**** Material for this exercise

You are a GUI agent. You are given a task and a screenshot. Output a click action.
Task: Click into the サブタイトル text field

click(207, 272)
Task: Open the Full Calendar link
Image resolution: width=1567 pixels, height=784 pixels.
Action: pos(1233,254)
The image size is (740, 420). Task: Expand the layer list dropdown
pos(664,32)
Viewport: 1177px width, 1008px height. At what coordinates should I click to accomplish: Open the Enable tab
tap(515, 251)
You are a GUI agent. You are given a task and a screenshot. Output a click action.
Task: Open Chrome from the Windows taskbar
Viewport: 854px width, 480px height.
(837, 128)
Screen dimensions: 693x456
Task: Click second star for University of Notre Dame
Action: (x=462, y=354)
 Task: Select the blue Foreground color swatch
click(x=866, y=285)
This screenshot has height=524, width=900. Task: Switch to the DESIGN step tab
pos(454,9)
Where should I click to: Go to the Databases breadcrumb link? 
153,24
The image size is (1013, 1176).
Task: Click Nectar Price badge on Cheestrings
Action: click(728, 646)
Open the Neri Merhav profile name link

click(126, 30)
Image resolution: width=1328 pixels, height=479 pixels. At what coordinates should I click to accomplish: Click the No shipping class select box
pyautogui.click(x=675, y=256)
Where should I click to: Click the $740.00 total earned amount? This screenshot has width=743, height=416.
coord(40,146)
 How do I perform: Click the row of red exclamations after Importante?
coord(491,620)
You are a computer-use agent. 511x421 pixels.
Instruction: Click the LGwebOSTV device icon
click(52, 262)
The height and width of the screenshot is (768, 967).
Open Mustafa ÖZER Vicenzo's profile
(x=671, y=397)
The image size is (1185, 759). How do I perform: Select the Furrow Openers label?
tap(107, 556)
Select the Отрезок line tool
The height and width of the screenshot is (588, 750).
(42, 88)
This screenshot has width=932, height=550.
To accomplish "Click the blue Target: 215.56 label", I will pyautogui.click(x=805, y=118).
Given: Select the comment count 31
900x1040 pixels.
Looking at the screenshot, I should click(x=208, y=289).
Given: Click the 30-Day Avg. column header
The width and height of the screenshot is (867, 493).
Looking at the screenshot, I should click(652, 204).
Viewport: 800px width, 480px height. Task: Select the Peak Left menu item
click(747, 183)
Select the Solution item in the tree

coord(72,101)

********

Your response should consist of the listing, reproduced exactly.

## Written solution
You are a GUI agent. You are given a task and a screenshot. Output a click action.
Task: Click into the サブタイトル text field

click(207, 272)
Task: Open the Full Calendar link
Image resolution: width=1567 pixels, height=784 pixels.
Action: pos(1233,254)
The image size is (740, 420). Task: Expand the layer list dropdown
pos(664,32)
Viewport: 1177px width, 1008px height. At what coordinates should I click to accomplish: Open the Enable tab
tap(515, 251)
You are a GUI agent. You are given a task and a screenshot. Output a click action.
Task: Open Chrome from the Windows taskbar
Viewport: 854px width, 480px height.
(837, 128)
Screen dimensions: 693x456
Task: Click second star for University of Notre Dame
Action: (x=462, y=354)
 Task: Select the blue Foreground color swatch
click(x=866, y=285)
This screenshot has height=524, width=900. Task: Switch to the DESIGN step tab
pos(454,9)
Where should I click to: Go to the Databases breadcrumb link? 
153,24
The image size is (1013, 1176).
Task: Click Nectar Price badge on Cheestrings
Action: click(728, 646)
Open the Neri Merhav profile name link

click(126, 30)
Image resolution: width=1328 pixels, height=479 pixels. At what coordinates should I click to accomplish: Click the No shipping class select box
pyautogui.click(x=675, y=256)
Where should I click to: Click the $740.00 total earned amount? This screenshot has width=743, height=416.
coord(40,146)
 How do I perform: Click the row of red exclamations after Importante?
coord(491,620)
You are a computer-use agent. 511x421 pixels.
Instruction: Click the LGwebOSTV device icon
click(52, 262)
The height and width of the screenshot is (768, 967).
Open Mustafa ÖZER Vicenzo's profile
(x=671, y=397)
The image size is (1185, 759). How do I perform: Select the Furrow Openers label?
tap(107, 556)
Select the Отрезок line tool
The height and width of the screenshot is (588, 750).
(42, 88)
This screenshot has width=932, height=550.
To accomplish "Click the blue Target: 215.56 label", I will pyautogui.click(x=805, y=118).
Given: Select the comment count 31
900x1040 pixels.
Looking at the screenshot, I should click(x=208, y=289).
Given: Click the 30-Day Avg. column header
The width and height of the screenshot is (867, 493).
Looking at the screenshot, I should click(652, 204).
Viewport: 800px width, 480px height. Task: Select the Peak Left menu item
click(747, 183)
Select the Solution item in the tree

coord(72,101)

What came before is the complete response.